* **Exercise task**: Rewrite the entries with "click action" replaced by "tap action" and everything else unchanged.

Element lookup entries:
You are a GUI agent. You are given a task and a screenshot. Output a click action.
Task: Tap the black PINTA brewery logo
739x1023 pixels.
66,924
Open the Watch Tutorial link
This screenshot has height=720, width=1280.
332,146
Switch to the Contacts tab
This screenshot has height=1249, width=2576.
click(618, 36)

* **Final answer**:
You are a GUI agent. You are given a task and a screenshot. Output a tap action.
Task: Tap the black PINTA brewery logo
739x1023 pixels.
66,924
Open the Watch Tutorial link
This screenshot has height=720, width=1280.
332,146
Switch to the Contacts tab
This screenshot has height=1249, width=2576.
click(618, 36)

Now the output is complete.